The popular yet polarising form of motorsport known as spinning is making a comeback to the City of Gaborone on September 26 after the event was cancelled under controversial circumstances almost three years ago.
This week the Spin City organisers told members of the press that they have repackaged the adrenalin action-packed event to make it more family friendly and sports like. The raised alarm among security officers with the influx of foreign drivers event has even been repackaged and renamed ‘Road Rally Technique’ instead of just spinning. Known for pulling huge crowds on Saturday afternoons in Gaborone, spinning witnessed phenomenal growth in a short time as even South African competitors were clamouring to attend the shows and compete with locals for bragging rights.
The shows featured powerful and loud rear wheel drive sedans like the popular BMW matchbox known as Gusheshe.Nevertheless, with the growing popularity other negative factors came into play as there were allegations of drivers competing under the influence of alcohol and rowdy fans who got caught in the moment and came too close to the stunt cars in action. However, organisers say things will be a lot different now after roping in other stakeholders like Botswana Motor Sport (BMS), Gaborone City Council (GCC) and the Botswana Police (BPS). So serious are the show organisers that they have brought in a social responsibility officer, environment officer and a group of accredited race marshals for good measure.

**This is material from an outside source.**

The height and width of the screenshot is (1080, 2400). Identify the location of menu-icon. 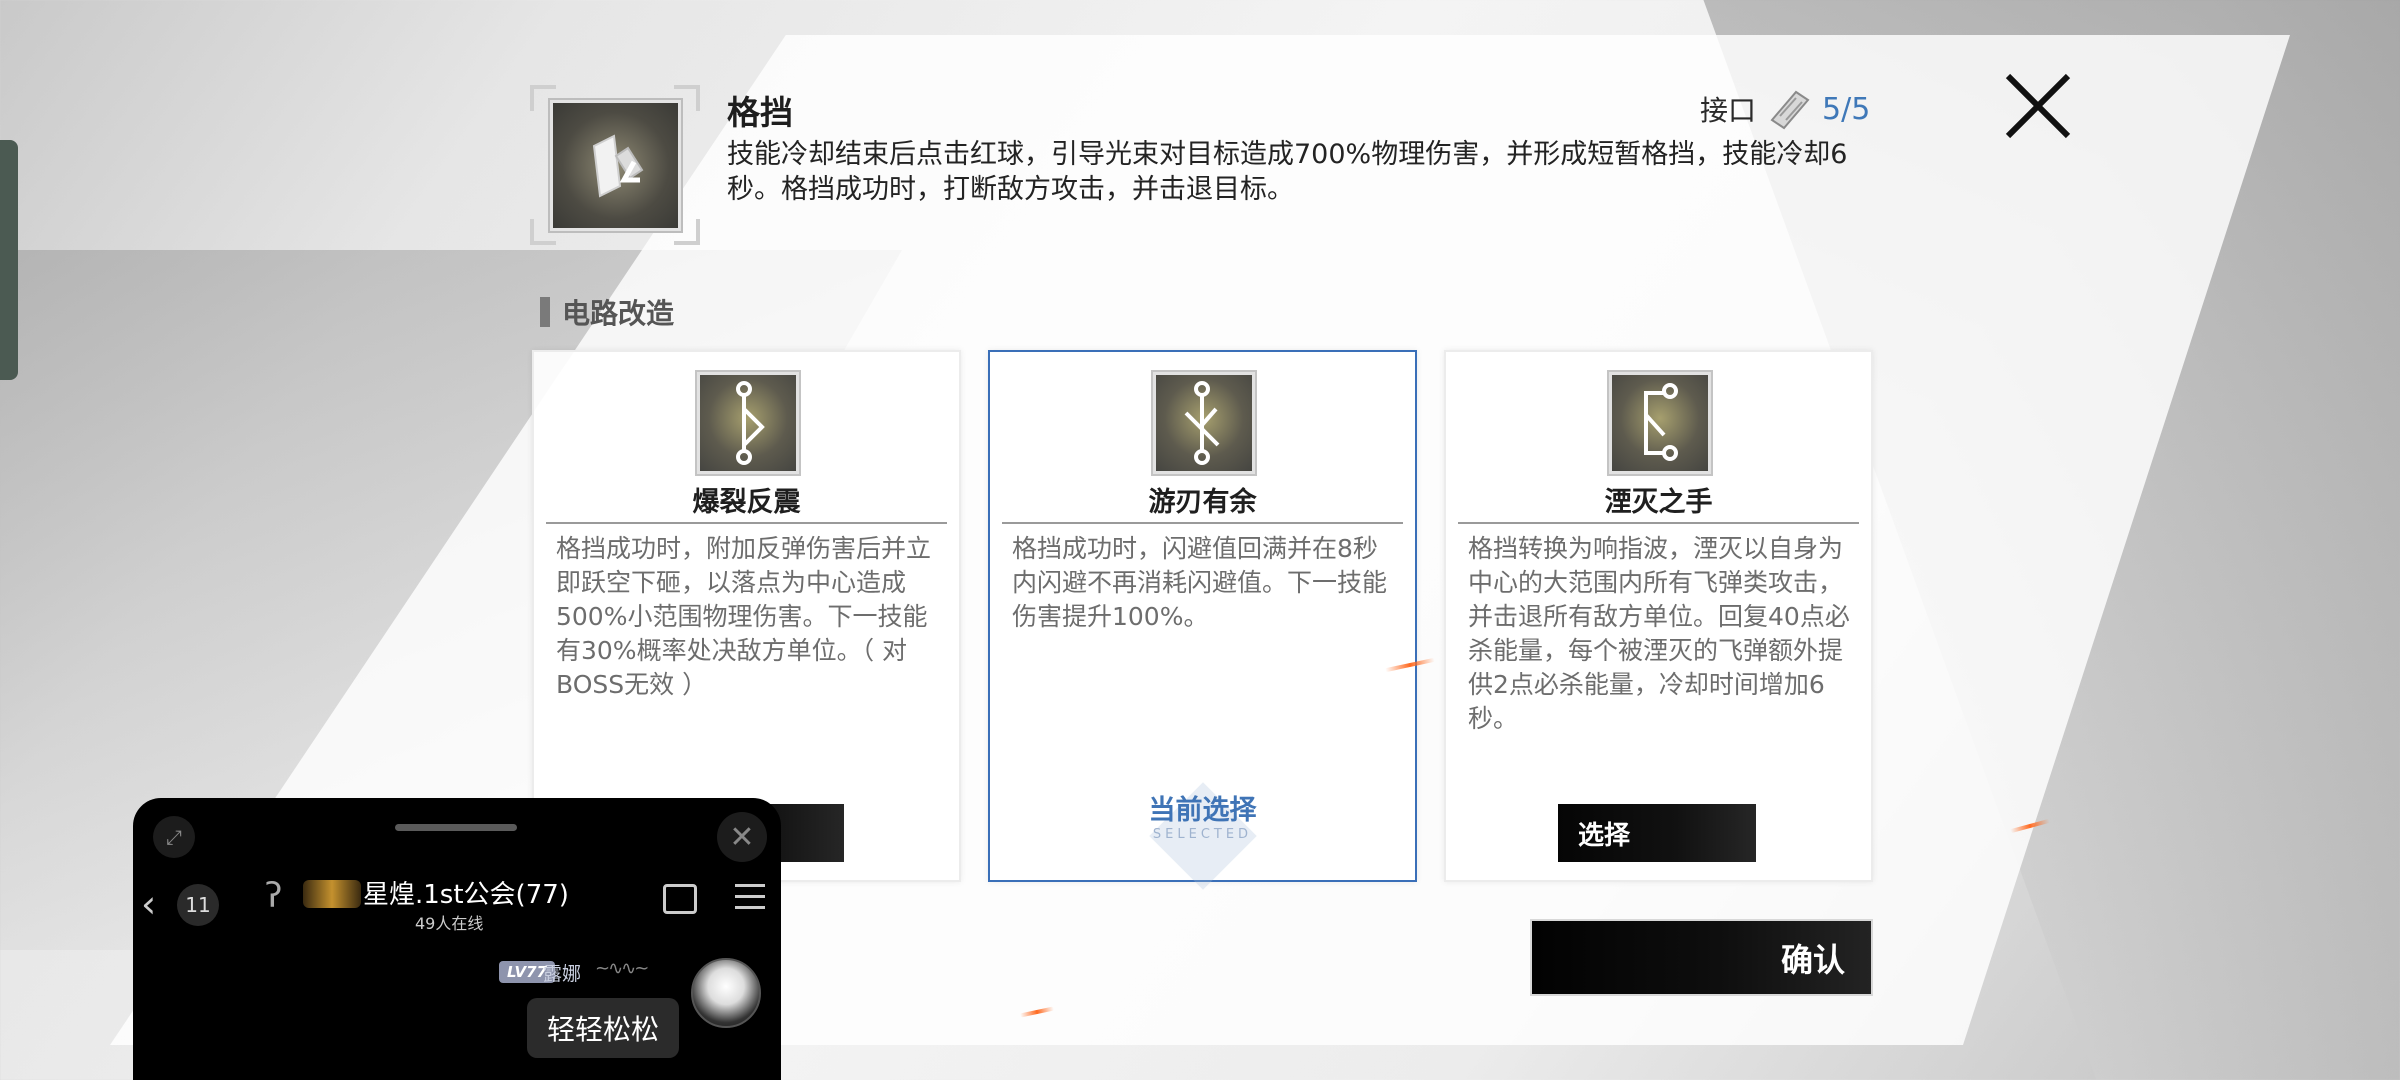
(750, 900).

The event’s social responsibility officer Thabiso Seobamo said the event organisers had to comply with rules set by the international motor racing federation, FIA. “We have set out to ensure spinning competitors have protection, which includes third party and group cover insurance,” Seobamo said. In addition, Seobamo said the event would be regulated by the BMS under international road rally technique rules.
“We have put safety first. In past events, there were no rules to manage and guide the sport. The BMS now issues licensing for spinning, Karting and accreditation for marshalling. Forms for such can be sent to our office to asses.” Speaking at the same event, the BMS FIA Liaisons Officer and event organiser Joseph Khengere said it was important that they encompassed the traffic laws of the country. He conceded that in the past the events, things were out of control as drivers tended to perform stunts at undesignated places in town.
“This is why we have the GCC and the BPS. To get a permit from the police we have to encompass the laws of the country. Drivers used to spin too close to spectators, this time there will be a 10m barrier to keep them away.” Moreover, Khengere said spectator used to watch the event from the top of truck trailers, which he described as unsafe. He added that there would be a safer sitting arrangement this time. “From now onwards any driver seen to be indulging in an illegal act will have their spinning licence revoked,” he said. In other issues, the organisers assured the event would be more environmental friendly with drivers having designated places to dump their used oil and other refuse after servicing their vehicles.